[Text and element pointing records]

======

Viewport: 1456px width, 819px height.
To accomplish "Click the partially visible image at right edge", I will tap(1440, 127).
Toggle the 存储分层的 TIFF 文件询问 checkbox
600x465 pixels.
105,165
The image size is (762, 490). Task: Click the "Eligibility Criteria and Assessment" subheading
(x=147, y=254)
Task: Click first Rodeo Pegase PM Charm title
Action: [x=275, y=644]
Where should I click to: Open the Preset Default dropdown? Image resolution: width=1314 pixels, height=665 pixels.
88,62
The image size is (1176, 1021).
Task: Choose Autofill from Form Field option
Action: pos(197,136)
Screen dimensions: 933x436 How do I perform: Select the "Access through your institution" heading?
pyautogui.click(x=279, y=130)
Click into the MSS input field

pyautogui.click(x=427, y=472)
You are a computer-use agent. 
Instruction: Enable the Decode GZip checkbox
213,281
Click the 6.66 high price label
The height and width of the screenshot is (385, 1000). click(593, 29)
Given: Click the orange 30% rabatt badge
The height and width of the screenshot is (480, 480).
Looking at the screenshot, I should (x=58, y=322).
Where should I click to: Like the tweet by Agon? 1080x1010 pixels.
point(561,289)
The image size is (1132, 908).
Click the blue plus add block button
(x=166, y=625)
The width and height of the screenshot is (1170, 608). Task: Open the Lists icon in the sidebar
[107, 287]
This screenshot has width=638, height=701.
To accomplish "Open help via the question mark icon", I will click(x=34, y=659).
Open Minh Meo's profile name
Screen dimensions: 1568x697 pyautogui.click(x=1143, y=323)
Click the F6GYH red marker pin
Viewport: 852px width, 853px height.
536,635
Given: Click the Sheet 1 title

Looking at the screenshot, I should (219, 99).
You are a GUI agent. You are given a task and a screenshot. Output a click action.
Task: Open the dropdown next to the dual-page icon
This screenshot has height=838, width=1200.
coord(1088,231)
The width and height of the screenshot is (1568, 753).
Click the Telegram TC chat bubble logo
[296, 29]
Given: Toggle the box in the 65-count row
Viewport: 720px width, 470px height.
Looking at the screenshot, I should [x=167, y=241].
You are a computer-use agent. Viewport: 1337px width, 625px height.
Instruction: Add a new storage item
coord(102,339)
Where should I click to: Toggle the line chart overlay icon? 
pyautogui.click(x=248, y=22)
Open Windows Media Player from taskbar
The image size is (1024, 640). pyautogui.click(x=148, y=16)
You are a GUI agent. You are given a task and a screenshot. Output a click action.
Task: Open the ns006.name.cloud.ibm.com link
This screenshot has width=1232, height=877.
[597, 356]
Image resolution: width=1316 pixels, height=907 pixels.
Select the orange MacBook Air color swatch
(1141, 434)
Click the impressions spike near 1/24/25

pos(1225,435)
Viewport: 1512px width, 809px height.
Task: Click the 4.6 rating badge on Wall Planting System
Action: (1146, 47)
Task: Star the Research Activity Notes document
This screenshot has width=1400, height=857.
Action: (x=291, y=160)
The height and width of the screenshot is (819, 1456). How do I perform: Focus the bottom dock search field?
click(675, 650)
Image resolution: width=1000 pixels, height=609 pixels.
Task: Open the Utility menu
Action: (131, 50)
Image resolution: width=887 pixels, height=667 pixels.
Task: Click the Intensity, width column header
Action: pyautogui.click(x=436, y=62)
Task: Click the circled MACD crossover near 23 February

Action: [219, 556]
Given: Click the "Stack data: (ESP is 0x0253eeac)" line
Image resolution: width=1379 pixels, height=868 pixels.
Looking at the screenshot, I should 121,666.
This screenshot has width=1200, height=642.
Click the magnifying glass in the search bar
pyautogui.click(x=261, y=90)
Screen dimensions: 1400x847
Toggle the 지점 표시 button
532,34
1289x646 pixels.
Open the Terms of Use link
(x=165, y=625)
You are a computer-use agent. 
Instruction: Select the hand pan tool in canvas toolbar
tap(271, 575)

======

__Task description__
Arrange every line of the listing above as a numbered list, leaving out the blank lines.

__Right answer__
1. Viewport: 1456px width, 819px height.
2. To accomplish "Click the partially visible image at right edge", I will tap(1440, 127).
3. Toggle the 存储分层的 TIFF 文件询问 checkbox
4. 600x465 pixels.
5. 105,165
6. The image size is (762, 490). Task: Click the "Eligibility Criteria and Assessment" subheading
7. (x=147, y=254)
8. Task: Click first Rodeo Pegase PM Charm title
9. Action: [x=275, y=644]
10. Where should I click to: Open the Preset Default dropdown? Image resolution: width=1314 pixels, height=665 pixels.
11. 88,62
12. The image size is (1176, 1021).
13. Task: Choose Autofill from Form Field option
14. Action: pos(197,136)
15. Screen dimensions: 933x436 How do I perform: Select the "Access through your institution" heading?
16. pyautogui.click(x=279, y=130)
17. Click into the MSS input field
18. pyautogui.click(x=427, y=472)
19. You are a computer-use agent. 
20. Instruction: Enable the Decode GZip checkbox
21. 213,281
22. Click the 6.66 high price label
23. The height and width of the screenshot is (385, 1000). click(593, 29)
24. Given: Click the orange 30% rabatt badge
25. The height and width of the screenshot is (480, 480).
26. Looking at the screenshot, I should (x=58, y=322).
27. Where should I click to: Like the tweet by Agon? 1080x1010 pixels.
28. point(561,289)
29. The image size is (1132, 908).
30. Click the blue plus add block button
31. (x=166, y=625)
32. The width and height of the screenshot is (1170, 608). Task: Open the Lists icon in the sidebar
33. [107, 287]
34. This screenshot has width=638, height=701.
35. To accomplish "Open help via the question mark icon", I will click(x=34, y=659).
36. Open Minh Meo's profile name
37. Screen dimensions: 1568x697 pyautogui.click(x=1143, y=323)
38. Click the F6GYH red marker pin
39. Viewport: 852px width, 853px height.
40. 536,635
41. Given: Click the Sheet 1 title
42. Looking at the screenshot, I should (219, 99).
43. You are a GUI agent. You are given a task and a screenshot. Output a click action.
44. Task: Open the dropdown next to the dual-page icon
45. This screenshot has height=838, width=1200.
46. coord(1088,231)
47. The width and height of the screenshot is (1568, 753).
48. Click the Telegram TC chat bubble logo
49. [296, 29]
50. Given: Toggle the box in the 65-count row
51. Viewport: 720px width, 470px height.
52. Looking at the screenshot, I should [x=167, y=241].
53. You are a computer-use agent. Viewport: 1337px width, 625px height.
54. Instruction: Add a new storage item
55. coord(102,339)
56. Where should I click to: Toggle the line chart overlay icon? 
57. pyautogui.click(x=248, y=22)
58. Open Windows Media Player from taskbar
59. The image size is (1024, 640). pyautogui.click(x=148, y=16)
60. You are a GUI agent. You are given a task and a screenshot. Output a click action.
61. Task: Open the ns006.name.cloud.ibm.com link
62. This screenshot has width=1232, height=877.
63. [597, 356]
64. Image resolution: width=1316 pixels, height=907 pixels.
65. Select the orange MacBook Air color swatch
66. (1141, 434)
67. Click the impressions spike near 1/24/25
68. pos(1225,435)
69. Viewport: 1512px width, 809px height.
70. Task: Click the 4.6 rating badge on Wall Planting System
71. Action: (1146, 47)
72. Task: Star the Research Activity Notes document
73. This screenshot has width=1400, height=857.
74. Action: (x=291, y=160)
75. The height and width of the screenshot is (819, 1456). How do I perform: Focus the bottom dock search field?
76. click(675, 650)
77. Image resolution: width=1000 pixels, height=609 pixels.
78. Task: Open the Utility menu
79. Action: (131, 50)
80. Image resolution: width=887 pixels, height=667 pixels.
81. Task: Click the Intensity, width column header
82. Action: pyautogui.click(x=436, y=62)
83. Task: Click the circled MACD crossover near 23 February
84. Action: [219, 556]
85. Given: Click the "Stack data: (ESP is 0x0253eeac)" line
86. Image resolution: width=1379 pixels, height=868 pixels.
87. Looking at the screenshot, I should 121,666.
88. This screenshot has width=1200, height=642.
89. Click the magnifying glass in the search bar
90. pyautogui.click(x=261, y=90)
91. Screen dimensions: 1400x847
92. Toggle the 지점 표시 button
93. 532,34
94. 1289x646 pixels.
95. Open the Terms of Use link
96. (x=165, y=625)
97. You are a computer-use agent. 
98. Instruction: Select the hand pan tool in canvas toolbar
99. tap(271, 575)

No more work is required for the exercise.